Suez - Allan Dwan (1938)

L'histoire de la construction de canal de Suez par Ferdinand de Lesseps. Louis Napoléon, qui soupçonne Ferdinand de Lesseps de s'intéresser de trop prêt à Eugénie de Montijo, l'envoie en mission en Egypte. Lesseps conçoit le projet fou pour l'époque d'un canal reliant la Méditerranée à la Mer Rouge.

Allan Dwan réalise une des productions les plus célèbres et nanties de sa longue filmographie avec cette spectaculaire évocation de la construction du canal de Suez. Le film s'inscrit dans plusieurs tendances en vogue dans le Hollywood d'alors, le grand biopic historique popularisé à la Warner par William Dieterle (La Vie d'Emile Zola (1937), La Vie de Louis Pasteur (1936)), le film d'aventures exotique (Les Trois Lanciers du Bengale, Gunga Din), deux genres qui purent aisément se mélanger au film catastrophe dans des succès comme La Mousson (1938, Clarence Brown) ou San Francisco (1936, W.S. Van Dyke). Le scénario de Philip Dunne et Julien Josephson donne le versant le plus romanesque des évènements, que ce soit par les relations entre les personnages (L'Impératrice Eugénie ancien amante de Ferdinand de Lesseps jouant sur le soutient réelle qu'elle apporta au projet), les raccourcis (les manœuvres politiques de Napoléon III) et clins d'yeux grossiers (l'apparition de Victor Hugo et si l’on n’avait pas bien saisit un protagoniste lisant les pages des Misérables au même moment).

Là où le film joue le plus de cette fibre romanesque, c'est par l'image idéalisée de grand rêveur associée à Ferdinand de Lesseps. Sa destinée s'inscrit ainsi de manière mystique lorsqu'un voyant lui prédit qu'il "creusera des fossés" tandis que sa fiancée Eugénie est portera elle un couronne. Le grand dessein du canal de Suez lui apparaîtra également dans une pure épiphanie jouant sur ce côté mythologique avec ce semblant de cours d'eau se traçant dans le désert après un orage. L'ensemble du film confronte ainsi la vision du bâtisseur/rêveur à la réalité, toutes les entorses historiques volontaires jouant sur cette opposition. 

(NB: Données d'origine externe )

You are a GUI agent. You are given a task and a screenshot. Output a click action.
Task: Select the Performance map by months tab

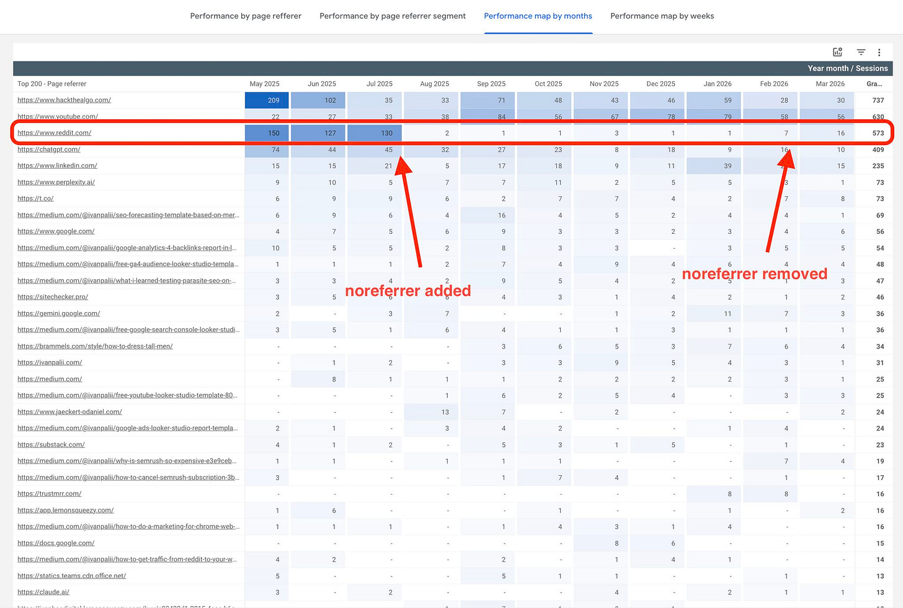coord(538,16)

De Lesseps voit ainsi le projet se briser sur le mur du jeu politique, que ce soit Louis-Napoléon Bonaparte (Leon Ames) tissant sa toile pour devenir empereur, les anglais refusant ce canal sous tutelle française malgré l'apport économique. Les enjeux ainsi simplifiés sont limpide et toujours teinté de cette veine romanesque rattaché à l'intimité des personnages, tel cette trahison faisant De Lesseps un paria auprès de ses amis politiques et faisant du canal de suez la quête d'une vie, le seul élément auquel il peut désormais se raccrocher.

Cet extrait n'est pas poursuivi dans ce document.